KUALA LUMPUR, Sept 28 — The World Health Organization (WHO) warned that if countries don’t work uniformly to contain the spread of Covid-19, the death toll could reach two million.
According to a CNBC report, Dr Mike Ryan, the executive director of the WHO’s health emergencies programme, said that the global death toll could reach two million or more even before a Covid-19 vaccine becomes widely available, if world leaders don’t better implement lifesaving measures.
“The time for action is now on every single aspect of this strategic approach. Not just test and trace, not just clinical care, not just social distancing, not just hygiene, not just masks, not just vaccines. Do it all. And unless we do it all (two million deaths) are not only imaginable but unfortunately, and sadly very likely,” Dr Ryan was quoted saying.
The global death toll from coronavirus has touched over one million deaths so far.

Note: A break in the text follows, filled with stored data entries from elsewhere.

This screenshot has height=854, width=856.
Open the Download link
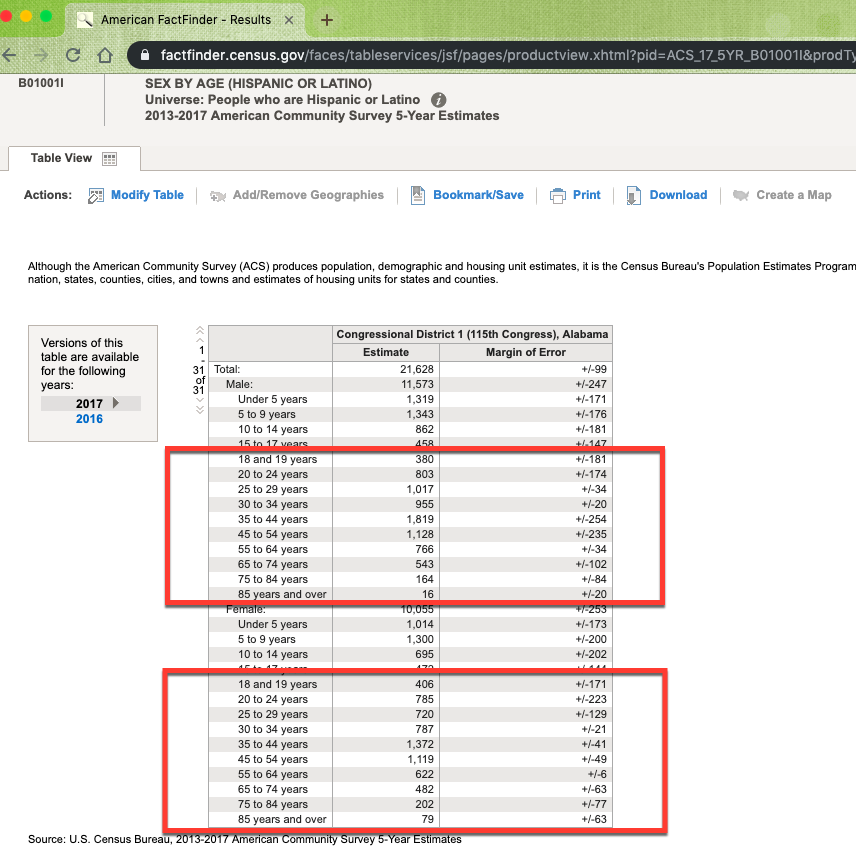point(678,195)
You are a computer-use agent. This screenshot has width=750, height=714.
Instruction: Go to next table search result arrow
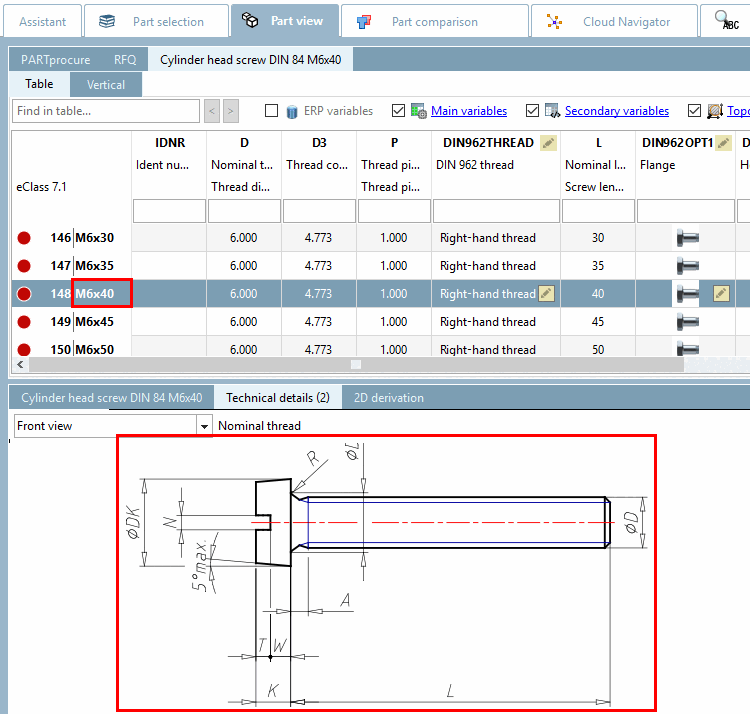pos(231,111)
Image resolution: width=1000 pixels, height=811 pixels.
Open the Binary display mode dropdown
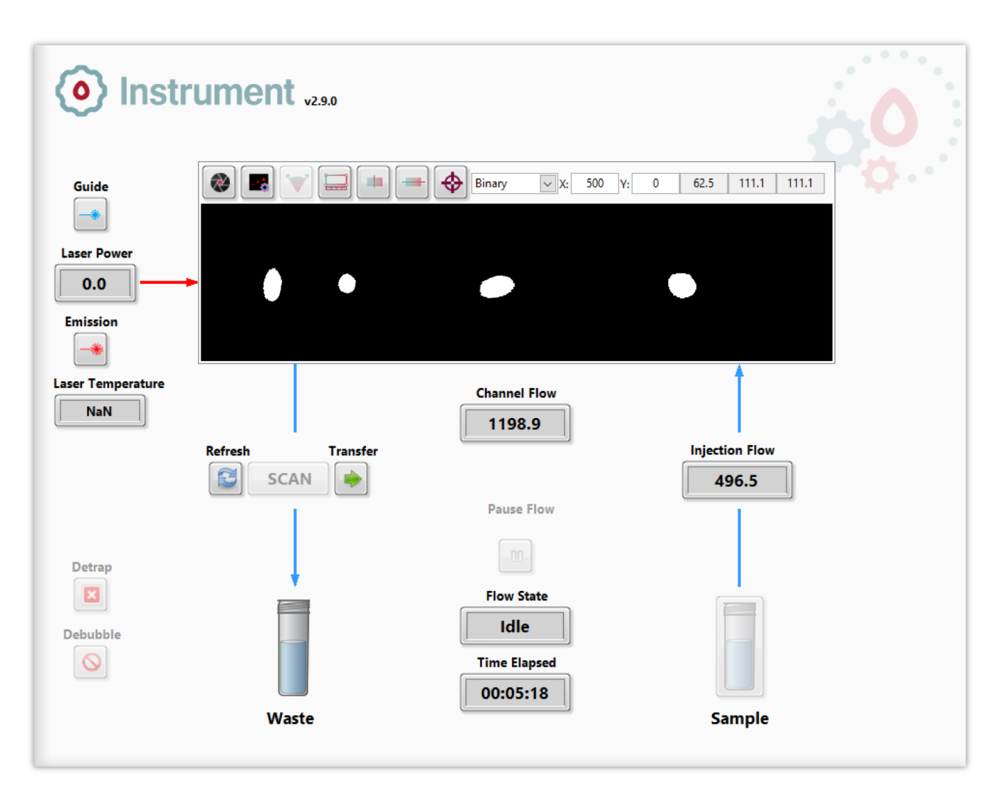514,183
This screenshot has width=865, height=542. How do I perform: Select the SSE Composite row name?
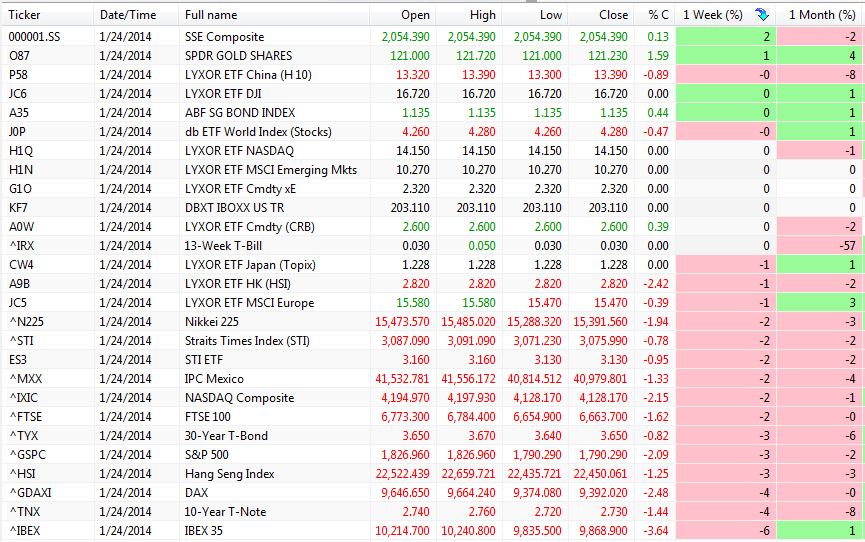(226, 36)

WHO’s technical lead on the Covid-19 pandemic, Maria Van Kerkhove, said that several countries in Europe are reporting an increasing trend in the number of positive Covid-19 cases.
“We’re at the end of September, not even toward the end of September, and we haven’t even started our flu season yet. What we are worried about is the possibility that these trends are going in the wrong direction,” Van Kerkhove said.
Dr Bruce Aylward, senior advisor to the WHO director-general, reportedly said that the possibility of another one million people dying is the function of whether tools, approaches, and knowledge that is already there and not a vaccine, is put into work,to save lives and prevent transmission.
“If we start thinking about it as a function of the vaccine, people will unnecessarily and unacceptably die as we wait for a vaccine. We should not be waiting,” he said.